### EXERCISE MATERIAL:
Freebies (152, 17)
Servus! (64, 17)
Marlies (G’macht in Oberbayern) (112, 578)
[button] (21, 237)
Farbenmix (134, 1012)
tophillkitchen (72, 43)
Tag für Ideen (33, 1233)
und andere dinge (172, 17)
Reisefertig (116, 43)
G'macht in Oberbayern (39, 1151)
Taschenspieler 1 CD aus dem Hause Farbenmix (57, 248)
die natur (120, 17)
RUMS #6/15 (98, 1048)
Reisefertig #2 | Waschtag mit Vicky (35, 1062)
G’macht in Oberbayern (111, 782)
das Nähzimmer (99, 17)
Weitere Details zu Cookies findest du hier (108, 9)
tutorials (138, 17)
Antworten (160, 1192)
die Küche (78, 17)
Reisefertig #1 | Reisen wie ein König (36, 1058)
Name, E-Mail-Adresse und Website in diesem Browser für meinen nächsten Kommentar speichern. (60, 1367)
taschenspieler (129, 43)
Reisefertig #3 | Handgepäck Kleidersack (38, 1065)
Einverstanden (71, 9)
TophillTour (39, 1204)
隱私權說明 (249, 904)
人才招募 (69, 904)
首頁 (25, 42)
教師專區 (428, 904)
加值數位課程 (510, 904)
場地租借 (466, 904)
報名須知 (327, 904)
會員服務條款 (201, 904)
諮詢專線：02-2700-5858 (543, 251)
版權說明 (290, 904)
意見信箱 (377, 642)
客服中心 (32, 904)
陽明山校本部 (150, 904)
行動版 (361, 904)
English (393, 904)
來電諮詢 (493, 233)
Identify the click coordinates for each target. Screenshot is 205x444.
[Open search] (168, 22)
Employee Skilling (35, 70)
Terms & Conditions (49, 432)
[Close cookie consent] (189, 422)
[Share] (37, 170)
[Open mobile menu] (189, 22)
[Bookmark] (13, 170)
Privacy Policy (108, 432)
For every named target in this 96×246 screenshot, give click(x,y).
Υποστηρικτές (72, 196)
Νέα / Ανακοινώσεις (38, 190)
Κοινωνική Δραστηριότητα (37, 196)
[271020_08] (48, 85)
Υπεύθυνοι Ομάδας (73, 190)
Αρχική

### TASK DESCRIPTION:
Collect every line of the records that contains the string "click", and treat uppercase and lowercase letters as distinct.

### RESULT:
Identify the click coordinates for each target. Screenshot is 205x444.
For every named target in this 96×246 screenshot, give click(x,y).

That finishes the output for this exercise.